Od tego momentu imperium Giorgio Armaniego zaczęło dynamicznie rosnąć. Z czasem ofertę marki wzbogacono o inne rodzaje odzieży (również z dżinsu), akcesoria, perfumy i kosmetyki kolorowe, meble i akcesoria do domu, a także słodycze. Powstały też hotele i kluby sygnowane nazwiskiem włoskiego projektanta.
Minimalistyczne, eleganckie, a zarazem swobodne garnitury Armaniego stały się obiektem pożądania wśród ludzi sukcesu na całym świecie. Czołowi hollywoodzcy aktorzy regularnie występowali w nich na czerwonym dywanie.
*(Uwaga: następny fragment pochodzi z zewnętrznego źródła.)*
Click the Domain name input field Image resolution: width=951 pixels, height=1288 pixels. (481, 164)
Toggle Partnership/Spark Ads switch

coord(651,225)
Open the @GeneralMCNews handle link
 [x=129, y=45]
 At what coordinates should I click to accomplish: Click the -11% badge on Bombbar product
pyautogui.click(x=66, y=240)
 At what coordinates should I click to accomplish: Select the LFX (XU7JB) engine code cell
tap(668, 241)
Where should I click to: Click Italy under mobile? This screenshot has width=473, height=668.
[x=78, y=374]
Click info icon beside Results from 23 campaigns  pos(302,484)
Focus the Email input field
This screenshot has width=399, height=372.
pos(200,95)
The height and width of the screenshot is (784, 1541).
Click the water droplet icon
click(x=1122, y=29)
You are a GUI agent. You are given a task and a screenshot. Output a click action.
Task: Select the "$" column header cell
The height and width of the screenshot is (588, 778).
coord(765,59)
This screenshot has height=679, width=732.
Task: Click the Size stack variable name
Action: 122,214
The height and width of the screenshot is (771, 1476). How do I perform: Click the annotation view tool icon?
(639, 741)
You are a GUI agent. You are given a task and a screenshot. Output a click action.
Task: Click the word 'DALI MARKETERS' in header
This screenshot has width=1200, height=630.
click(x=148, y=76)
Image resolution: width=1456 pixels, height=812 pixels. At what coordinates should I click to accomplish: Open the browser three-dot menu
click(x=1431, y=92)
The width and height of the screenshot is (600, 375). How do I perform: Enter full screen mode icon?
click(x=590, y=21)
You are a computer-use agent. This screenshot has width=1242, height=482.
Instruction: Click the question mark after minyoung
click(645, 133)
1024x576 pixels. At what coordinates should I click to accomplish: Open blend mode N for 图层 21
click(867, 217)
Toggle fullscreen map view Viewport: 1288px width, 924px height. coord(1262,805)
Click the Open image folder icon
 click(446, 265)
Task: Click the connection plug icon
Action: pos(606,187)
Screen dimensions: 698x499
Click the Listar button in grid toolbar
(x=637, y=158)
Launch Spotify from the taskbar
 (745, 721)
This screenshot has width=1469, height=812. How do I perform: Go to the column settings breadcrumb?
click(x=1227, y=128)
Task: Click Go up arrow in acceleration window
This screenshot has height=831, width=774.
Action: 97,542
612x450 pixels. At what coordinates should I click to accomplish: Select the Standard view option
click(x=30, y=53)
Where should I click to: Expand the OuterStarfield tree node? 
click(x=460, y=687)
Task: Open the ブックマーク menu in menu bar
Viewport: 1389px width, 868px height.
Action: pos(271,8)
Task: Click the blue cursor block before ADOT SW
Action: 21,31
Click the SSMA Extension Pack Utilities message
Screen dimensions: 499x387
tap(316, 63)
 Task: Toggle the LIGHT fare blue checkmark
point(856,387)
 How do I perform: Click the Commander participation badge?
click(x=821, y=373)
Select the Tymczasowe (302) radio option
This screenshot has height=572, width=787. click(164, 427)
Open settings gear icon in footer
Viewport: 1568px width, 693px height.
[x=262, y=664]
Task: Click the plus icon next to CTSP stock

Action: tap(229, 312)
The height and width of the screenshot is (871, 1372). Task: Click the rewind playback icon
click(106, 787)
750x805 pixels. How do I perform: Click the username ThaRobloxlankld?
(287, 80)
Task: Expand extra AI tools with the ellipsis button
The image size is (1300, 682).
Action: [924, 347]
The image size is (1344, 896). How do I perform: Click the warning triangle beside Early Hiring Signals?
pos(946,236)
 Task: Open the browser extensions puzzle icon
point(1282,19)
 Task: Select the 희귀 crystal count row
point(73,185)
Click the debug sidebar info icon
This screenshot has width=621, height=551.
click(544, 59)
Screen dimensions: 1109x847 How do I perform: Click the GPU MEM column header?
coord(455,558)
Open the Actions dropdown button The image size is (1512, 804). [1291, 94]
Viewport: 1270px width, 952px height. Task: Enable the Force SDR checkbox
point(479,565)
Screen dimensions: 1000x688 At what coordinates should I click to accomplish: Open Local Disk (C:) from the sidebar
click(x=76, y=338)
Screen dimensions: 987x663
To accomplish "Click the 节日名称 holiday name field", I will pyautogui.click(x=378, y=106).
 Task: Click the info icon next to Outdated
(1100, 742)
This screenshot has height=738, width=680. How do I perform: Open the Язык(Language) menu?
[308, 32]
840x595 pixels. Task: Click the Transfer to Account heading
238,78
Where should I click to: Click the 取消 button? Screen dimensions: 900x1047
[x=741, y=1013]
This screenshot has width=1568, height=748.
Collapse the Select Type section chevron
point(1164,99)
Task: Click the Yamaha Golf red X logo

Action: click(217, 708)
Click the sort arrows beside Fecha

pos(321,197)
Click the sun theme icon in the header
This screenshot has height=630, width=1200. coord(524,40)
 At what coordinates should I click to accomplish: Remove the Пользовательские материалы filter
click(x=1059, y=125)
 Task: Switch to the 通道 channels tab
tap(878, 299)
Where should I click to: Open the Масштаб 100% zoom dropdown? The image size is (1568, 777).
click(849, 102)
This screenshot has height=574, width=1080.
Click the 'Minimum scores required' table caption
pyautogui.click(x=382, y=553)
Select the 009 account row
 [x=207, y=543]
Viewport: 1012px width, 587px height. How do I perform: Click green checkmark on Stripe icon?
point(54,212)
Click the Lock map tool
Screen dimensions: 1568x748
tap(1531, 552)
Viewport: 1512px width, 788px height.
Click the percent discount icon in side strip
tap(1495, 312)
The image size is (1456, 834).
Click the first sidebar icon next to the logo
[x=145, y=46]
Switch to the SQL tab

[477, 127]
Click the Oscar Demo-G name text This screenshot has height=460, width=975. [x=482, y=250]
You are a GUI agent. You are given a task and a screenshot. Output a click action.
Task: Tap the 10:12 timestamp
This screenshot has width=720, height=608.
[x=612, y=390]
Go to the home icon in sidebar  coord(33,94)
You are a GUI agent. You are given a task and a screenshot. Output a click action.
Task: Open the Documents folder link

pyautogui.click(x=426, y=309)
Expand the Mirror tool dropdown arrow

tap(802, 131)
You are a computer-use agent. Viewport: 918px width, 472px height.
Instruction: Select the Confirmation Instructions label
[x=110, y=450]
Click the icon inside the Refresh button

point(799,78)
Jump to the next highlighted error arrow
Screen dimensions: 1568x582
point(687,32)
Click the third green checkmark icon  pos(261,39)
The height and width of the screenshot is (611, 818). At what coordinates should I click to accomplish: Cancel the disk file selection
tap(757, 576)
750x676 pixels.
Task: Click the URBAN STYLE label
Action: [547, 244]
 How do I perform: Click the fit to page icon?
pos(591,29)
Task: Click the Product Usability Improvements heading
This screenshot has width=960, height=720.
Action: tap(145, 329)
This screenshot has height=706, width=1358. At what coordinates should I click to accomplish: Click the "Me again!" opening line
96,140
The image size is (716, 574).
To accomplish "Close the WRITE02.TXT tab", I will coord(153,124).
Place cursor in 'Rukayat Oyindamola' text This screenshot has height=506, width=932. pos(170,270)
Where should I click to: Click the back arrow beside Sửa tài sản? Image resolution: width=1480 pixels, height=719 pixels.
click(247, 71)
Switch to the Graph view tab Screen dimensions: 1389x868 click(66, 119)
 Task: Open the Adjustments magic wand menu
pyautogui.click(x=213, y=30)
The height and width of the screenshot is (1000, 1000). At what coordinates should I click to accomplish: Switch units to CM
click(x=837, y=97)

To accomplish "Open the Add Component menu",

Garniturowe kostiumy Armaniego wyznaczyły jednocześnie kierunek dla kobiecego „power dressingu”. Sam projektant powiedział kiedyś: „Jako pierwszy złagodziłem wizerunek mężczyzn i wzmocniłem wizerunek kobiet. Ubrałem mężczyzn w kobiece tkaniny i podkradłem im to, czego pragnęły i potrzebowały kobiety”.
Z majątkiem o wartości 11,5 miliarda dolarów Armani znacząco wyprzedza swoich kolegów i koleżanki po fachu. W tyle pozostał Ralph Lauren z fortuną wartą 7,2 miliarda dolarów, jeszcze dalej uplasowała się Miuccia Prada majątkiem o wartości 5,4 miliarda. W pierwszej piątce najbogatszych projektantów mody zmieścili się Domenico Dolce i Stefano Gabbana. Każdy z nich posiada po 2,1 miliarda dolarów.
Kto odziedziczy imperium Armaniego?
Giorgio Armani od prawie 50 lat ubiera ludzi, którzy mają władzę i pieniądze. Stylem zarządzania swoim przedsiębiorstwem sam udowadnia, że jako projektant i biznesmen potrafi utrzymać niezależność w branży mody. Jako prezes zarządu, większościowy udziałowiec i dyrektor kreatywny marki niezmiennie posiada decydujący wpływ na funkcjonowanie swojego przedsiębiorstwa.
Włoch jest pod tym względem prawdziwym ewenementem. Mało które marki należą obecnie do projektantów, którzy je stworzyli. Armani wielokrotnie otrzymywał oferty wykupienia udziałów w jego firmie, jednak za każdym razem odmawiał.